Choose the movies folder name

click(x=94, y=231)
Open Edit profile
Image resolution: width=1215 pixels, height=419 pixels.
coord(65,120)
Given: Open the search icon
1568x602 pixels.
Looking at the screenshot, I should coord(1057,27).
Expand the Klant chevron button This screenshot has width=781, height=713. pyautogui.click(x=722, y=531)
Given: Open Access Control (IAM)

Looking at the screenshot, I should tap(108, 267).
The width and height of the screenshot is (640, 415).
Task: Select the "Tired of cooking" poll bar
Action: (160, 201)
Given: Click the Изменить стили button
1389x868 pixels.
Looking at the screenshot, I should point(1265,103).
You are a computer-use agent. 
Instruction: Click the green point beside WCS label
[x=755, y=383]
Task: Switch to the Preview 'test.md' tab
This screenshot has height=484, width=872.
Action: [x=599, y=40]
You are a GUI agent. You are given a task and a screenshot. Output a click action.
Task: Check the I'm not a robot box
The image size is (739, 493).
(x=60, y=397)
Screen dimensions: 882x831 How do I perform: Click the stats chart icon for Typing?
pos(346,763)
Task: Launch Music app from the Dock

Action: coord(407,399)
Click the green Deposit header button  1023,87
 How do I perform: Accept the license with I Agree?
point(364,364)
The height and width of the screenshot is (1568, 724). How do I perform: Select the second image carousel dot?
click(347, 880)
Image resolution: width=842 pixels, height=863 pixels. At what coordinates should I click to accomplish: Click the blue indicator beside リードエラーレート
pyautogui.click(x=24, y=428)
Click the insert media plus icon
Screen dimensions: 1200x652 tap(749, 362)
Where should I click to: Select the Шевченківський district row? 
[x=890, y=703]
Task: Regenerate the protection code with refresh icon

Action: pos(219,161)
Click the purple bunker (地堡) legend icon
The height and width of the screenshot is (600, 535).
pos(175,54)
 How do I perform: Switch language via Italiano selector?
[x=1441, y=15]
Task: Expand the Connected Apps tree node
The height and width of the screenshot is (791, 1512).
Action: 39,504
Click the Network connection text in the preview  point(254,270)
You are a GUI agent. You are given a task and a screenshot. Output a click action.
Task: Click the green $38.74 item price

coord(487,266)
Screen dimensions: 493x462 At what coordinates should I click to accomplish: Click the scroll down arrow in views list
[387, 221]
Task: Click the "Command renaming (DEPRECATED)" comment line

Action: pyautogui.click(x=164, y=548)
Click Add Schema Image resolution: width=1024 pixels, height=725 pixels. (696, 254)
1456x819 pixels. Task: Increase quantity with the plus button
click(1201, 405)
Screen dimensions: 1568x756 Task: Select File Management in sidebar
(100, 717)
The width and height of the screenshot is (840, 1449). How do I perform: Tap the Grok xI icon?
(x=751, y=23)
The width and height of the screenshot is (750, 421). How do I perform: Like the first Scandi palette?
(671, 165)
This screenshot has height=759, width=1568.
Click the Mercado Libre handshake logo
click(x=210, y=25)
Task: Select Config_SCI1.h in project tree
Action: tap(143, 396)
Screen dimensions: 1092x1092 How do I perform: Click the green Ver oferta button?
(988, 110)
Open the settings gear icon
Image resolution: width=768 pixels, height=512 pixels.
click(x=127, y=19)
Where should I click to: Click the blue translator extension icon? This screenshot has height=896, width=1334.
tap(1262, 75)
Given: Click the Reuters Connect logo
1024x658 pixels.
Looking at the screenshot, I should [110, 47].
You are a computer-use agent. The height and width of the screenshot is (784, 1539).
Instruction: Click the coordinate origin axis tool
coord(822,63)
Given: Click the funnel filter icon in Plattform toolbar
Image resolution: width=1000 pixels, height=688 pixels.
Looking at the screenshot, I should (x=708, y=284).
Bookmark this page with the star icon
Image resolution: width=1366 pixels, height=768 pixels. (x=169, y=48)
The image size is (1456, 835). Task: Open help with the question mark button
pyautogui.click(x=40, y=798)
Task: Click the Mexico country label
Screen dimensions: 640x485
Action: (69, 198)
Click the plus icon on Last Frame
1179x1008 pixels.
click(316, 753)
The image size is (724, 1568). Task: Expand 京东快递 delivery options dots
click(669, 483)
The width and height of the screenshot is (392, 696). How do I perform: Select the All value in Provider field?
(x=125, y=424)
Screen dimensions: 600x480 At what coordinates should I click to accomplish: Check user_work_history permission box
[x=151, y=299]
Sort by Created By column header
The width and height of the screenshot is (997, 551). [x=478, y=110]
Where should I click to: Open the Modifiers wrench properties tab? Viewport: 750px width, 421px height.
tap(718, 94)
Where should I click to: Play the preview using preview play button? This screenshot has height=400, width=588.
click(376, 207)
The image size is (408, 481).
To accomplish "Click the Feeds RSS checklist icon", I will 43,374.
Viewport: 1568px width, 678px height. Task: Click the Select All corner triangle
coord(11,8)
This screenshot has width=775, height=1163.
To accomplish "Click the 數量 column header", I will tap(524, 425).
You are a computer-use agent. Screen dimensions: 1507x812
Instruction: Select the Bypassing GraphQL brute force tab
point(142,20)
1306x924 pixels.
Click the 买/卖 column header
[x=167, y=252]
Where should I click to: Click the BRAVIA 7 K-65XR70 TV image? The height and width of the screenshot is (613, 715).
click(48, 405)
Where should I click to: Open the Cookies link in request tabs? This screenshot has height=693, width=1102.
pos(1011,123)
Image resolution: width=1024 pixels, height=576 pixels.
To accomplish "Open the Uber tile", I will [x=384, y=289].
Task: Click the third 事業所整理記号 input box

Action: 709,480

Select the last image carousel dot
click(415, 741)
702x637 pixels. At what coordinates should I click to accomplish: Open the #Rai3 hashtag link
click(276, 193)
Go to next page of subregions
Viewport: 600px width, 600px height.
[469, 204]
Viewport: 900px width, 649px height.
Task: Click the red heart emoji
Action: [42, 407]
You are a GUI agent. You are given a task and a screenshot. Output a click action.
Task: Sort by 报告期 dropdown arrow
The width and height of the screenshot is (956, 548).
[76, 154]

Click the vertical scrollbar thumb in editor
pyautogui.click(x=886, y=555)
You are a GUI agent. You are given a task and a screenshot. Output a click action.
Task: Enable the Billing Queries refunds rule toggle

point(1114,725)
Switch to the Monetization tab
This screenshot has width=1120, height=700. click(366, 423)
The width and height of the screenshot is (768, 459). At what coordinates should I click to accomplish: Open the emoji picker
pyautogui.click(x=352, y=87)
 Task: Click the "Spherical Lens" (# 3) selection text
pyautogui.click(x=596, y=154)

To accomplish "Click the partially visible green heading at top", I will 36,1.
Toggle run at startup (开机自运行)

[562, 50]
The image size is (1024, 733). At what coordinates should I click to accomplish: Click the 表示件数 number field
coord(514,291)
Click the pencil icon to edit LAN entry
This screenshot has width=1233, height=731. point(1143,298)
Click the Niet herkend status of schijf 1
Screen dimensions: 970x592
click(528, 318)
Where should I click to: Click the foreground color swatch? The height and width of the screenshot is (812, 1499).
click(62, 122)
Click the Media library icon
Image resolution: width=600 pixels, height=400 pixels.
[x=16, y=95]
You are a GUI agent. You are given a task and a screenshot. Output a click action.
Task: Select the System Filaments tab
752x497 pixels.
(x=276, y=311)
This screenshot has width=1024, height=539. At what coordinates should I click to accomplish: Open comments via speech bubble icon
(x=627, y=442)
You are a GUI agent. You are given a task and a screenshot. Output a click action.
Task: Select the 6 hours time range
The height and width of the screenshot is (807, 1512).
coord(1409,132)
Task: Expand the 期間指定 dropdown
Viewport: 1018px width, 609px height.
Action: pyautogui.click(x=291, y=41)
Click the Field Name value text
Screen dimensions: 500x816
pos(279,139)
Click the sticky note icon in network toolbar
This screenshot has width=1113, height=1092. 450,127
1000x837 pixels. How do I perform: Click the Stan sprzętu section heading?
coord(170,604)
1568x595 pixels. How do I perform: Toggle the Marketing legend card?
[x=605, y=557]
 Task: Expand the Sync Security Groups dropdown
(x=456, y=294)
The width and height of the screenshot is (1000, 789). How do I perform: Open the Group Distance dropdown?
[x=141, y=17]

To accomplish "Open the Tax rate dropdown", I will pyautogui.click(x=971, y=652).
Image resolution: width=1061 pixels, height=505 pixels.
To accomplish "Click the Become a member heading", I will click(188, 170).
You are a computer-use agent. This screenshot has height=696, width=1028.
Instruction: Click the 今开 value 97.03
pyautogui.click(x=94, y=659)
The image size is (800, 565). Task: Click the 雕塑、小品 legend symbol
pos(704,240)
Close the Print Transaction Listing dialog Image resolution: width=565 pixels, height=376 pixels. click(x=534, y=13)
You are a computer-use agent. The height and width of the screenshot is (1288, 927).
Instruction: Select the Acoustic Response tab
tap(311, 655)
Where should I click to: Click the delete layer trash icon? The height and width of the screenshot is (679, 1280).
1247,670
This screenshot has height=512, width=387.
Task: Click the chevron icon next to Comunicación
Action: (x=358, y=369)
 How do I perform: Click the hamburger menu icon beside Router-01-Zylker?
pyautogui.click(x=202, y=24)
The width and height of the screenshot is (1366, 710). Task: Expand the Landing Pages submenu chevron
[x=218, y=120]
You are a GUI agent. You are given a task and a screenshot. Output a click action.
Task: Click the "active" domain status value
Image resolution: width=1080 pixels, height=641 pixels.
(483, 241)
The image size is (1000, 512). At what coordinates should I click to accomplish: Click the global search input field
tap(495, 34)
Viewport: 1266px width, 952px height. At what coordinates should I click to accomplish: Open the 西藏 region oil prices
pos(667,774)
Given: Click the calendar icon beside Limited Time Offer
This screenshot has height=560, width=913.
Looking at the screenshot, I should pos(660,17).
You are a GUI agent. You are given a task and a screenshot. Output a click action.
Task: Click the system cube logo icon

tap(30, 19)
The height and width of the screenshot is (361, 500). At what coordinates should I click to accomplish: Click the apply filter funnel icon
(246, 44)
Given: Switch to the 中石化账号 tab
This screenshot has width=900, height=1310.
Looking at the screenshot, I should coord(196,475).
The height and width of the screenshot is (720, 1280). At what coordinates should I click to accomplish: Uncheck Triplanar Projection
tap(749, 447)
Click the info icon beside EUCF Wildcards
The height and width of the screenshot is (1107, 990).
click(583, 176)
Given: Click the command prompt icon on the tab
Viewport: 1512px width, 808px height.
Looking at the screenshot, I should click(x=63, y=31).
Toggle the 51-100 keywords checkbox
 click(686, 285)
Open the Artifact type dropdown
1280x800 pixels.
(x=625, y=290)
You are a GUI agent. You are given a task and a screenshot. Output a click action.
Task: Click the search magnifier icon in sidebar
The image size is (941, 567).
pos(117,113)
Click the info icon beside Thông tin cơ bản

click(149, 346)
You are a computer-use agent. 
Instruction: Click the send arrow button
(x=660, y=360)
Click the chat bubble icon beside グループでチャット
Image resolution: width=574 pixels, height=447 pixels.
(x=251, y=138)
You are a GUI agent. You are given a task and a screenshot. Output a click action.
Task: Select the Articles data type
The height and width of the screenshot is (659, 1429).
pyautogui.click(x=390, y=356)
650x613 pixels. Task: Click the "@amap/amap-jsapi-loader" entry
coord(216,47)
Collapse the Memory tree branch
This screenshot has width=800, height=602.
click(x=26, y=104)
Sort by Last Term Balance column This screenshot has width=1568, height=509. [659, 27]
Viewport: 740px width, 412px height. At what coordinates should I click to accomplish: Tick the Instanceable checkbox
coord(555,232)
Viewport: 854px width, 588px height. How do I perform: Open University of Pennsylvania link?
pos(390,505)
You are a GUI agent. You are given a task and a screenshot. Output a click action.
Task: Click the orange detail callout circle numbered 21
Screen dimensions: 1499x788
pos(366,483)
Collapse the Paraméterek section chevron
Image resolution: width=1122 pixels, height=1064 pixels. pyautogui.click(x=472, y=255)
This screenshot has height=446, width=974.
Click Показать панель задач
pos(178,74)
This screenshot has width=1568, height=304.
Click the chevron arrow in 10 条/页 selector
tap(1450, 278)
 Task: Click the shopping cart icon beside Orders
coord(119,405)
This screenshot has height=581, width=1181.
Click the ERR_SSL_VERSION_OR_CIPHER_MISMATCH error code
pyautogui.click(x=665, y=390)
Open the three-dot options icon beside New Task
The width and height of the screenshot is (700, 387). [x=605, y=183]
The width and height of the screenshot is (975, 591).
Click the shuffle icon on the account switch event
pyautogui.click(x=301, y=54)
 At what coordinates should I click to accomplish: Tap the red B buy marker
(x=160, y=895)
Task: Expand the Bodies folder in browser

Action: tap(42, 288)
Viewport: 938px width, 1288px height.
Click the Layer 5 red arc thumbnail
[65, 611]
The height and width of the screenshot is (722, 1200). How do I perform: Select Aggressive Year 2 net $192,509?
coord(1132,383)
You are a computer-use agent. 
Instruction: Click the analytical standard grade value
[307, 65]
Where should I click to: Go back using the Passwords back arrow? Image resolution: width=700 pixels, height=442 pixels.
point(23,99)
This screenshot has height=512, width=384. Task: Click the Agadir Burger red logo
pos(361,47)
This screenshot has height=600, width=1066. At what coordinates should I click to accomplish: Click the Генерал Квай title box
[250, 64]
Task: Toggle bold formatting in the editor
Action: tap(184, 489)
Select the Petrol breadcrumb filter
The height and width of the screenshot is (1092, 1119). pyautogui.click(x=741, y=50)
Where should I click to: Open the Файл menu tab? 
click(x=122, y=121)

Task to complete: With "status" as the word to match, copy each line of the records that has it.

Output of the exercise:
Click the Niet herkend status of schijf 1
Task: Click the "active" domain status value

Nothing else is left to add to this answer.